5 rows × 379 columns

def plot_book(stock_id, time_id, train=train): 
    """Plots book and trade data for single stock and time combination. 
    This is to try and tease out indicators for especially large errors."""
    mask = (train.stock_id == stock_id) & (train.time_id == time_id)
    target, pred, spe, realized_volatitlity, pred_percentile, target_percentile, \
    realized_volatitlity_percentile, size_sum, ratio \
        = train.loc[mask, ['target', 'pred', 'spe', 
                           'log_return_realized_volatility',
                           'pred_percentile', 
                           'target_percentile', 
                           'log_return_realized_volatility_percentile', 
                           'size_sum', 
                           'ratio'
                          ]].values[0].round(5)
    
    bt = load_bt(DATA_RAW, stock_id, 'train')
    bt['wap'] = (bt['bid_price1'] * bt['ask_size1'] + bt['ask_price1'] * bt['bid_size1']) /\
                          (bt['bid_size1'] + bt['ask_size1'])
    bt['total_bid_size'] = bt['bid_size1'] + bt['bid_size2']
    bt['total_ask_size'] = bt['ask_size1'] + bt['ask_size2']
    book = bt[bt.time_id == time_id].set_index('seconds_in_bucket')
    
    fig, axes = plt.subplots(3, 1, figsize=(15, 15))
    
    cmap = {'ask_price1': 'yellow', 
            'ask_price2': 'khaki',
            'ask_size1': 'yellow', 
            'ask_size2': 'khaki',
            'bid_price1': 'blue', 
            'bid_price2': 'lightblue', 
            'bid_size1': 'blue', 
            'bid_size2': 'lightblue',
            'total_ask_size': 'yellow', 
            'total_bid_size': 'blue', 
            'wap': 'green', 
            'size': 'red', 
            'price': 'red', 
           }
    
    book[['ask_price2', 'ask_price1', 'bid_price1',  'bid_price2', 'wap', 'price']].plot(ax=axes[0], color=cmap)
    book[['bid_size1', 'ask_size1', 'bid_size2','ask_size2']].plot(ax=axes[1], color=cmap)
    book[['total_bid_size', 'total_ask_size']].plot(ax=axes[2], color=cmap)
    book[['size']].plot(marker='o', ax=axes[1], color=cmap)

    
    axes[0].set_title('Price info')
    axes[1].set_title('Size info')
    axes[2].set_title('Total size info')
    axes[0].legend(loc='upper left')
    axes[1].legend(loc='upper left')
    axes[2].legend(loc='upper left')
    
    fig.suptitle(f'\
        Stock: {stock_id}         missing seconds: {600 - len(book)}\n\
        Time_id: {time_id}\n\
        spe: {spe} \n\
        target: {target} \n\
        pred: {pred} \n\
        realized_volatitlity: {realized_volatitlity},\n\n\
        error: {round(pred - target, 5)} \n\
        target_percentile: {target_percentile} \n\
        pred_percentile: {pred_percentile} \n\
        realized_volatitlity_percentile: {realized_volatitlity_percentile}           total sales: {size_sum}         ratio: {ratio}\n')
    plt.tight_layout()
    plt.show()
train['d'] = train['pred'] - train['target']

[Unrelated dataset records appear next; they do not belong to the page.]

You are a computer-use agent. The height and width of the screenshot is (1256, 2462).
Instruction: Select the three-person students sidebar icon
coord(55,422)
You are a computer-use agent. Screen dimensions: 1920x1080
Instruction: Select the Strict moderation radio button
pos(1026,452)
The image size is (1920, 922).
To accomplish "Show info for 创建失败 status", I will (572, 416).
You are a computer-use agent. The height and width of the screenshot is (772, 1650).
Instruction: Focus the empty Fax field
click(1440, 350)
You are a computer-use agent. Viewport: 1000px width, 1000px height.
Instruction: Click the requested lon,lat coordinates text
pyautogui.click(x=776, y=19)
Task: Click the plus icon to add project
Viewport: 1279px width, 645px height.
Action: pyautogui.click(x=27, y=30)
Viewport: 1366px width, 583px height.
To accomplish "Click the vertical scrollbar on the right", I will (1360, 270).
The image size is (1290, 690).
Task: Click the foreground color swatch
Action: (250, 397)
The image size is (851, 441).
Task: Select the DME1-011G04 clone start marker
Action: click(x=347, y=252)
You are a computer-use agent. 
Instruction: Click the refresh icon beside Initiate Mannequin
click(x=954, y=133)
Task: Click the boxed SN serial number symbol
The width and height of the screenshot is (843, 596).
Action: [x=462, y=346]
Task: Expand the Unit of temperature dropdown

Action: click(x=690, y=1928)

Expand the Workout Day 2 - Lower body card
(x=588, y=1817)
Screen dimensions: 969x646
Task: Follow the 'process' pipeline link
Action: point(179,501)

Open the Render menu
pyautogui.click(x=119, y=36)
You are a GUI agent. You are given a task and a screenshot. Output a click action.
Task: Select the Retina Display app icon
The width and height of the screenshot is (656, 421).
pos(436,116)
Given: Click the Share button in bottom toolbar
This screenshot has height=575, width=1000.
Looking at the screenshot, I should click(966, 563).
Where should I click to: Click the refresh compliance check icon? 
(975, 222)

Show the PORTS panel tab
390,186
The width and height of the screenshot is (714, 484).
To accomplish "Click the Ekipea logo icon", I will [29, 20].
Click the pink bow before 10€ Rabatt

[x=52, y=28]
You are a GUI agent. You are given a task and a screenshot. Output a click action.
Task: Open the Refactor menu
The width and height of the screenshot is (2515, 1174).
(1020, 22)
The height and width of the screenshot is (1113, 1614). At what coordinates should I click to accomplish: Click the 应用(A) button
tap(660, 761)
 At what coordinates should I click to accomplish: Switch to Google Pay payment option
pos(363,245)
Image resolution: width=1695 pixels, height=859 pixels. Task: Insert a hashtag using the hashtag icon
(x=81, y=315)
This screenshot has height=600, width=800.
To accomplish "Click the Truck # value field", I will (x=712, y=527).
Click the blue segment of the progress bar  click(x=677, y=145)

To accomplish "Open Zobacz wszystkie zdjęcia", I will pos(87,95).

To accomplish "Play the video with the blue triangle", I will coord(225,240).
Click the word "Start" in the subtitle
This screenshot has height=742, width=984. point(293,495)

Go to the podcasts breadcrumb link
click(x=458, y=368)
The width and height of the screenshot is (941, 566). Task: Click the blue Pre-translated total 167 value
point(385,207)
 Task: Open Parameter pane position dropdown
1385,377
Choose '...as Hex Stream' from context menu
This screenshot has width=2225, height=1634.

Plotting rows with a large absolute error

for stock_id, time_id in train.sort_values('d', ascending=False)[['stock_id', 'time_id']].values[: 10]: 
    plot_book(stock_id, time_id)

def mean_decay(x, decay=.9, step=-1, axis=0): 
    """Returns sum with exponential decay, step = -1
    for the end of the array to matter the most."""
    weights = np.power(decay, np.arange(x.shape[axis])[::step]).astype(np.float32)
    return np.sum(weights * x, axis=axis) / weights.sum()

Plotting top 3 instances for each of the top 5 worst scoring time_ids

for t in top_5_worst_times: 
    tmp = train[train.time_id == t].sort_values('spe', ascending=False)
    for stock_id, time_id in tmp[['stock_id', 'time_id']].values[: 3]: 
        plot_book(stock_id, time_id)

Lets look at the most penalized instances and see if we can see a pattern.

low = train.sort_values('log_return_realized_volatility')

Plotting rows with low volatiltiy during the 10 minutes of input data for reference

Lets see what the lowest volatility instances look like before looking at the instances where we went from high volatility to a low target

for stock_id, time_id in low[['stock_id', 'time_id']].values[: 10]: 
    plot_book(stock_id, time_id)

They all have a very low ratio of sales to ask and bid size

Plotting the worst scoring rows of stock 31, the worst scoring stock

for stock_id, time_id in top_spe[top_spe.stock_id != 31][['stock_id', 'time_id']].values[: 10]: 
    plot_book(stock_id, time_id)

Plotting the first 10 rows of stock 31 to compare to the worst scoring rows

for stock_id, time_id in train[train.stock_id == 31][['stock_id', 'time_id']].values[: 10]: 
    plot_book(stock_id, time_id)

Plotting random rows with average measured realized_volatitliy

comp = train[(train.log_return_realized_volatility_percentile < 60) & (train.log_return_realized_volatility_percentile > 40)]
for stock_id, time_id in comp[['stock_id', 'time_id']].values[:10]: 
    plot_book(stock_id, time_id)

I can’t see any obvious patterns in these plots that I could use to create different features than I already have.